■ Goal of the exercise ■
Please count how many lines of the data include the word "target". Give only that number in reply.

= = = =

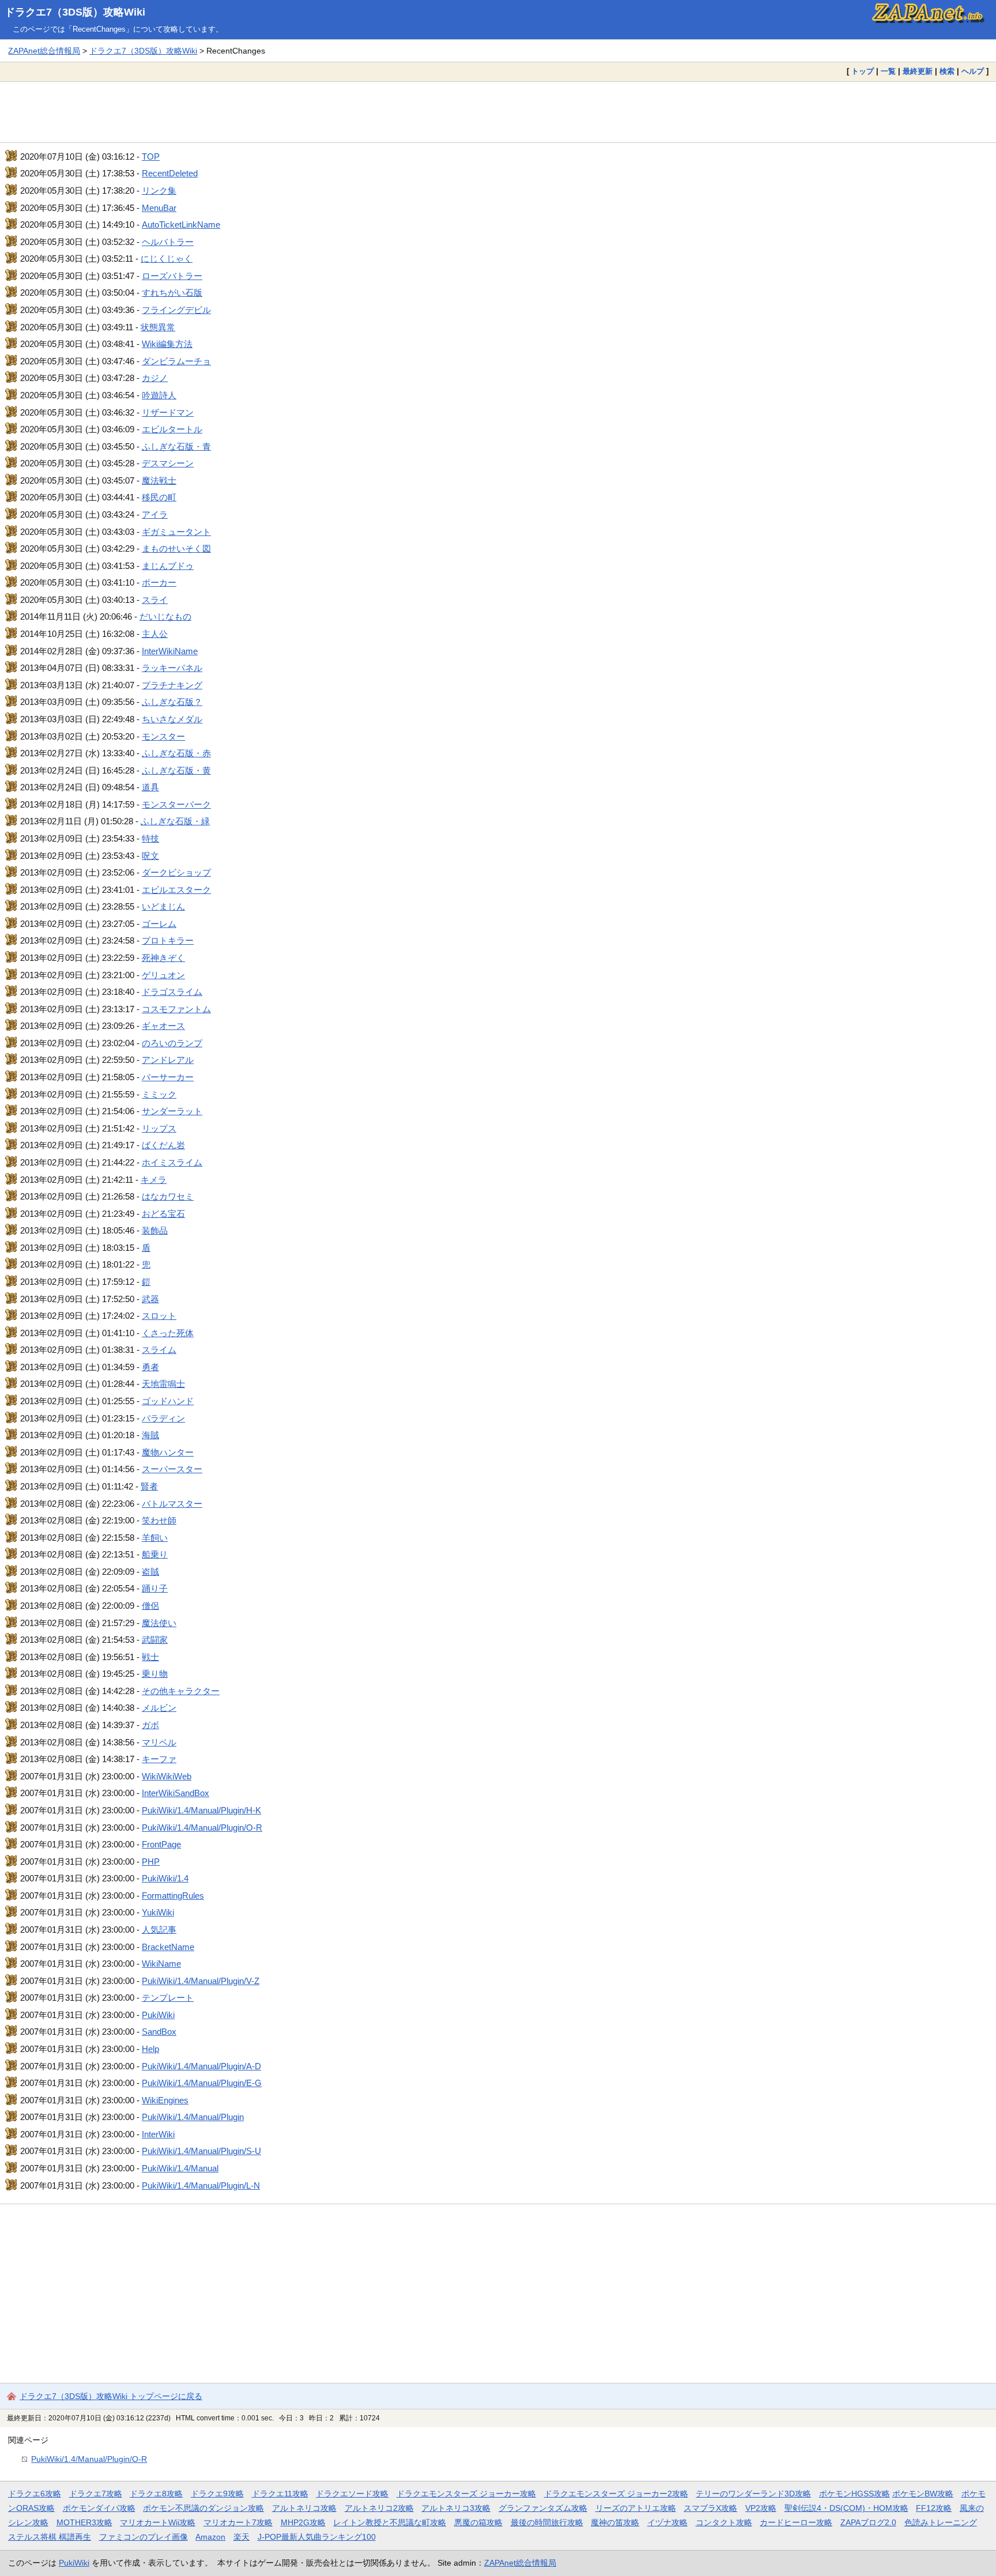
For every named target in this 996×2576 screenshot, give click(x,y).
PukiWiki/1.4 (165, 1878)
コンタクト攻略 (724, 2522)
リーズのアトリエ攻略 (635, 2508)
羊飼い (155, 1537)
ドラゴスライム (172, 992)
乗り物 (155, 1674)
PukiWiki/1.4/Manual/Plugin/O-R (202, 1827)
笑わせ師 (159, 1520)
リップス (159, 1128)
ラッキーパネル (172, 668)
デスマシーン (168, 463)
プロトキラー (168, 940)
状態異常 (158, 327)
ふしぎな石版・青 (176, 446)
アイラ (155, 514)
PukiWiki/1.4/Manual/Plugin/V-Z (200, 1981)
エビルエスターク (176, 890)
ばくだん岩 (163, 1145)
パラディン (163, 1418)
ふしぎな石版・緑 (175, 821)
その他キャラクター (181, 1691)
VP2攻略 (760, 2508)
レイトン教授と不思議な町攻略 (389, 2522)
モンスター (163, 736)
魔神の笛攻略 (615, 2522)
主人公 (155, 634)
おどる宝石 (163, 1214)
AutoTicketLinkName (181, 224)
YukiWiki (158, 1912)
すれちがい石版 (172, 292)
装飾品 (155, 1230)
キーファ (159, 1759)
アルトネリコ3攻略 (456, 2508)
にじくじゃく (167, 258)
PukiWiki (158, 2015)
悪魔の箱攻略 (478, 2522)
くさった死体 (168, 1333)
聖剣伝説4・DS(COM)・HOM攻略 (846, 2508)
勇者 (150, 1367)
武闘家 (155, 1640)
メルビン (159, 1708)
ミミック (159, 1094)
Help (150, 2049)
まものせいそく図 (176, 548)
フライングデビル (176, 310)
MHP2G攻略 (303, 2522)
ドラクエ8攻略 (156, 2493)
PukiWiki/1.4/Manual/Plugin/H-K (201, 1810)
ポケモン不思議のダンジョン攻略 (203, 2508)
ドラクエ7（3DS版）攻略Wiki (75, 12)
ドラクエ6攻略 (34, 2493)
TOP (151, 156)
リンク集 (159, 190)
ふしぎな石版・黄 (176, 770)
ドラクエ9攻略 (217, 2493)
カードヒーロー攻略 (796, 2522)
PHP (151, 1861)
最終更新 (918, 71)
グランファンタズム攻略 (543, 2508)
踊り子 (155, 1588)
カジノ (155, 378)
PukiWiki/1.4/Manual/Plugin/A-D (201, 2066)
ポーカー (159, 582)
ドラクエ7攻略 (95, 2493)
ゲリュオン (163, 975)
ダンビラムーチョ (176, 361)
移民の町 (159, 497)
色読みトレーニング (940, 2522)
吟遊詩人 (159, 395)
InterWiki (158, 2134)
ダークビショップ (176, 872)
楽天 (241, 2536)
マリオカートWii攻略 (157, 2522)
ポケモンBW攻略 (922, 2493)
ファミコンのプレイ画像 (143, 2536)
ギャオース (163, 1026)
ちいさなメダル (172, 719)
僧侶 (150, 1606)
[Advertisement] (498, 112)
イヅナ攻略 (667, 2522)
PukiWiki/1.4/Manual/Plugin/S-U (201, 2151)
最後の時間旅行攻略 (547, 2522)
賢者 (149, 1486)
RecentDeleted (170, 173)
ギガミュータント (176, 532)
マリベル (159, 1742)
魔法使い (159, 1623)
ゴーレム (159, 924)
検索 (947, 71)
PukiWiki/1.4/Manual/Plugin (193, 2117)
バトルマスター (172, 1503)
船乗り (155, 1554)
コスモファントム (176, 1009)
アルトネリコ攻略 (304, 2508)
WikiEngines (165, 2100)
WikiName (161, 1963)
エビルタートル (172, 429)
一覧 (888, 71)
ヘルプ (972, 71)
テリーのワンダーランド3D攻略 (753, 2493)
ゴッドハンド (168, 1401)
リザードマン (168, 412)
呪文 (150, 856)
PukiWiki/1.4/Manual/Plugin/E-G (202, 2083)
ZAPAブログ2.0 (868, 2522)
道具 (150, 787)
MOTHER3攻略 (84, 2522)
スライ (155, 600)
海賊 (150, 1435)
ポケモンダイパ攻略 (99, 2508)
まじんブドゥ (168, 566)
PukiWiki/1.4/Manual (180, 2168)
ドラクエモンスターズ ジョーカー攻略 (466, 2493)
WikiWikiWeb (166, 1776)
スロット (159, 1316)
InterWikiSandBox (175, 1793)
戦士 (150, 1657)
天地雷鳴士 (163, 1384)
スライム (159, 1350)
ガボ (150, 1725)
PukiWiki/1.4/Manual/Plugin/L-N (201, 2185)
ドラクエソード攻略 (352, 2493)
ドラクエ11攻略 (280, 2493)
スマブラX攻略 (710, 2508)
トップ (862, 71)
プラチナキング (172, 685)
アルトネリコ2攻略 (379, 2508)
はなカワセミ (168, 1196)
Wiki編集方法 (167, 344)
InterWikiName (170, 651)
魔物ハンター (168, 1452)
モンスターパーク (176, 804)
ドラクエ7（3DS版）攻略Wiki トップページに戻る (111, 2396)
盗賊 (150, 1571)
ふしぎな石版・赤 (176, 753)
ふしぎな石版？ (172, 702)
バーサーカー (168, 1077)
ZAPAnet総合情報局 (44, 50)
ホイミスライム (172, 1162)
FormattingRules (173, 1895)
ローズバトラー (172, 276)
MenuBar (159, 208)
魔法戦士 (159, 480)
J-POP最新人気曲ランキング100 (317, 2536)
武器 (150, 1299)
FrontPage (161, 1844)
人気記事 (159, 1929)
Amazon (210, 2536)
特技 (150, 838)
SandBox (159, 2031)
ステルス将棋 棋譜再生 (49, 2536)
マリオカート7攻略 (238, 2522)
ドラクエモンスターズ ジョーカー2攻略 (616, 2493)
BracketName (168, 1947)
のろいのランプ (172, 1043)
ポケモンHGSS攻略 (854, 2493)
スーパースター (172, 1469)
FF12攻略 (934, 2508)
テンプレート (168, 1997)
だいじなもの (165, 616)
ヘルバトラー (168, 242)
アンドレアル (168, 1060)
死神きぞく (163, 958)
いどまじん (163, 906)
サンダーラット (172, 1111)
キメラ (154, 1180)
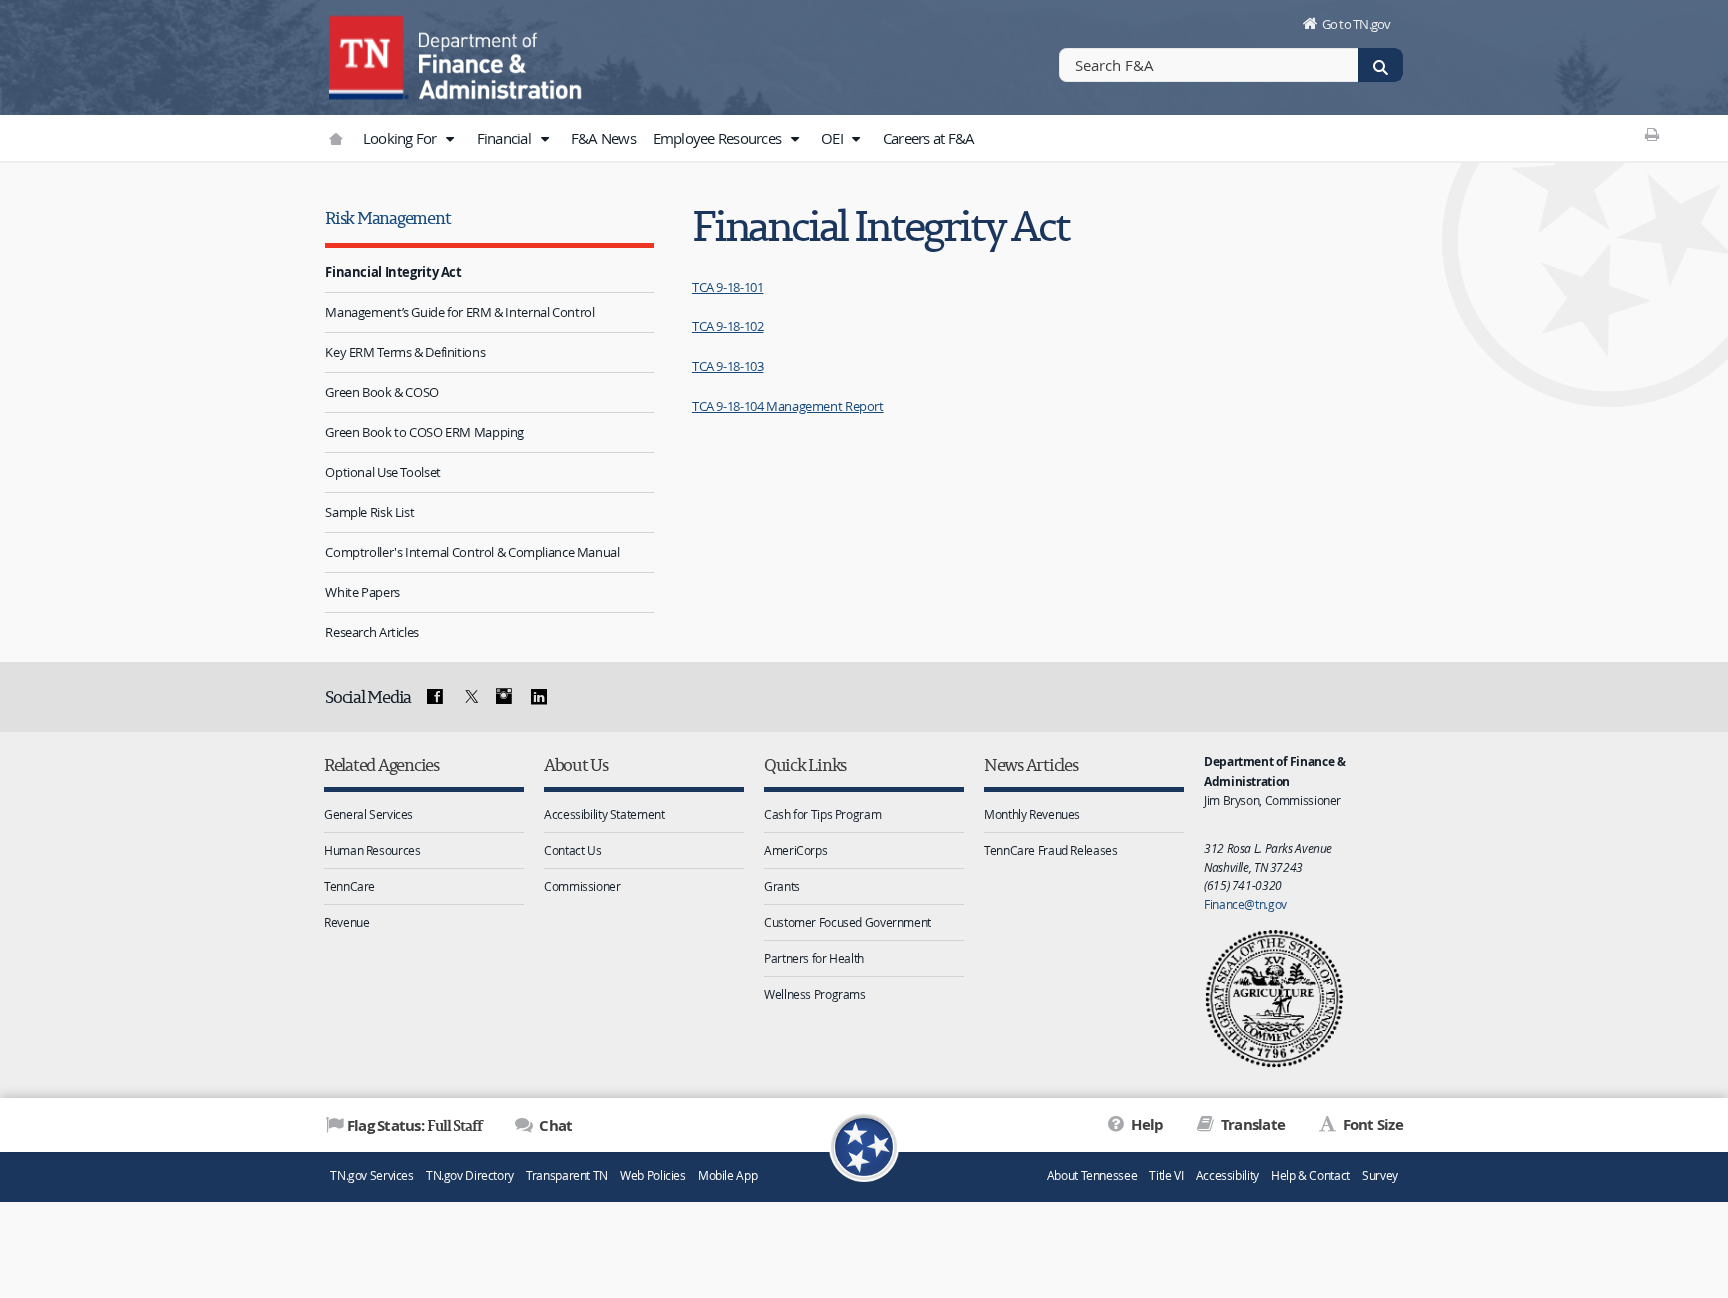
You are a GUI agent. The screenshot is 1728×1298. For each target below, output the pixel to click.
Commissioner (582, 886)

= = = =

■ Solution below ■
2